[Opening Task input section]

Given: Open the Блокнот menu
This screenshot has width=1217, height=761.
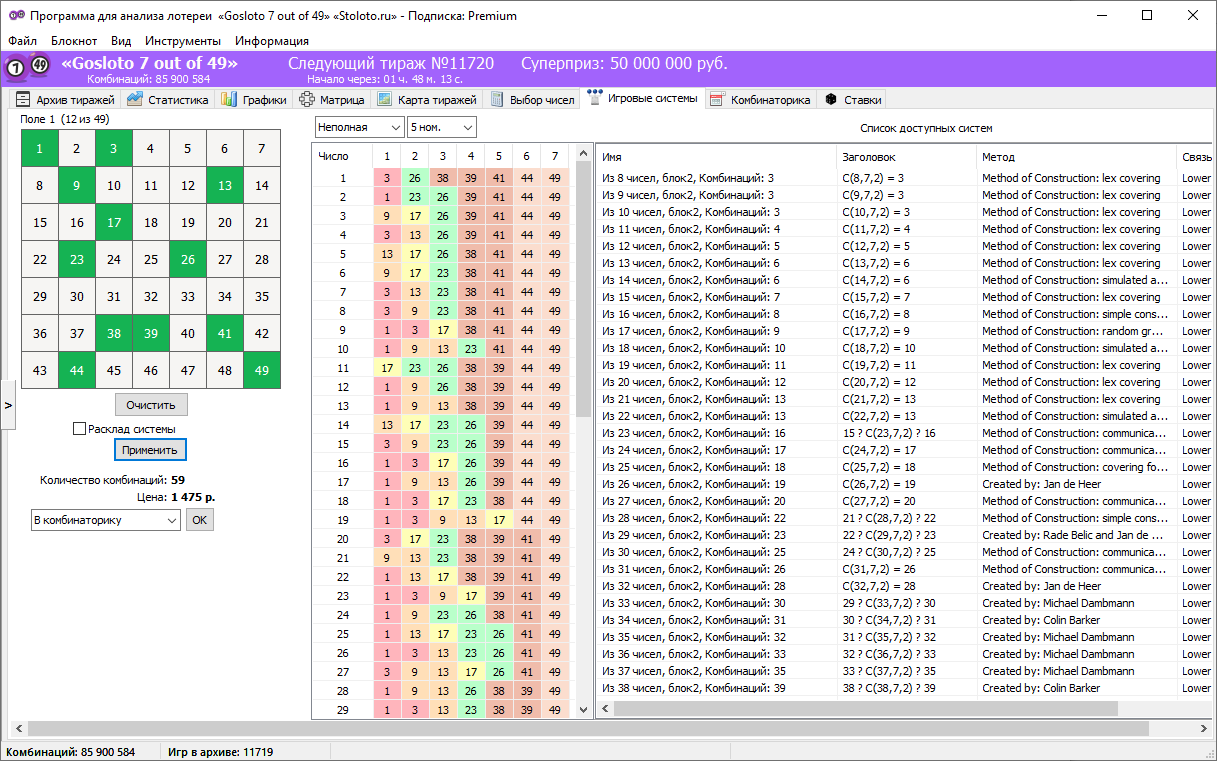Looking at the screenshot, I should (74, 41).
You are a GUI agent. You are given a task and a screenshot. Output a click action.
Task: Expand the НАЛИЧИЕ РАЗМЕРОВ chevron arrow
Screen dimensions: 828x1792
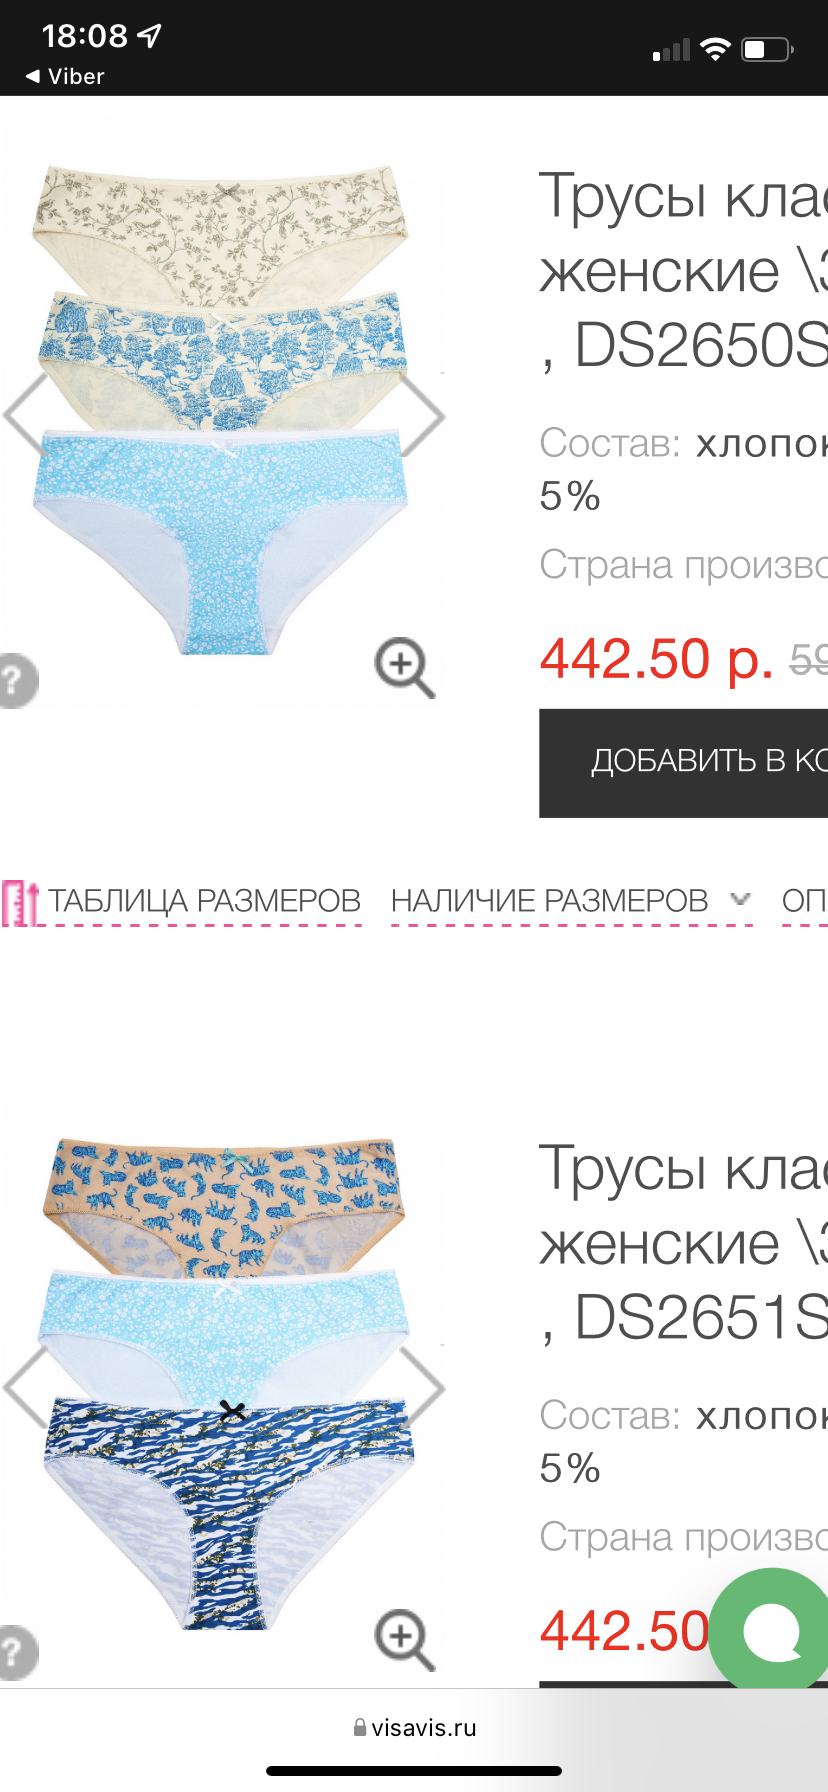tap(740, 898)
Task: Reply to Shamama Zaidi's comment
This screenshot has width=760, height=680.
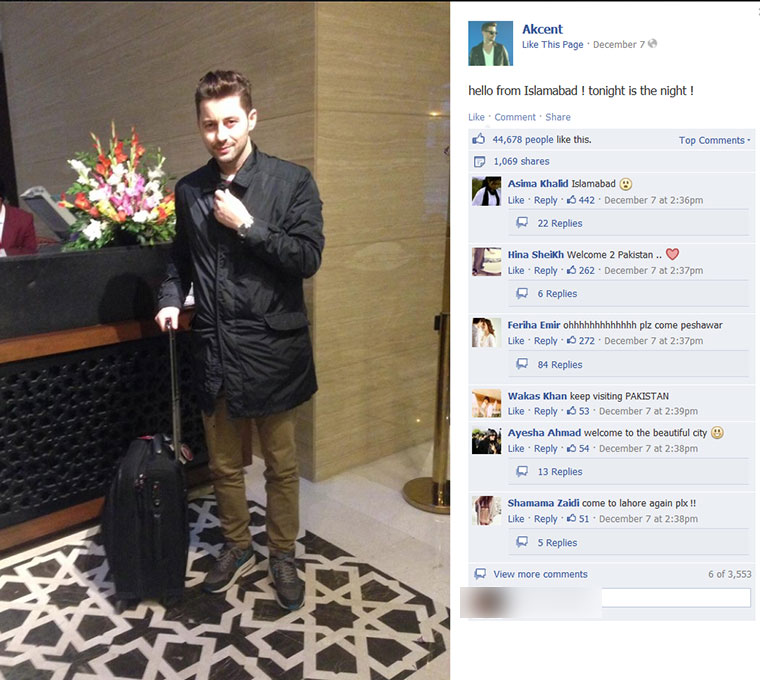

[Closing Task input section]

■ **What is required**:
Your copy should run from the line that has "Task: Reply to Shamama Zaidi's comment" through the last line above, exactly, with both ends in and pictures out.

■ **Result for this task**:
Task: Reply to Shamama Zaidi's comment
This screenshot has width=760, height=680.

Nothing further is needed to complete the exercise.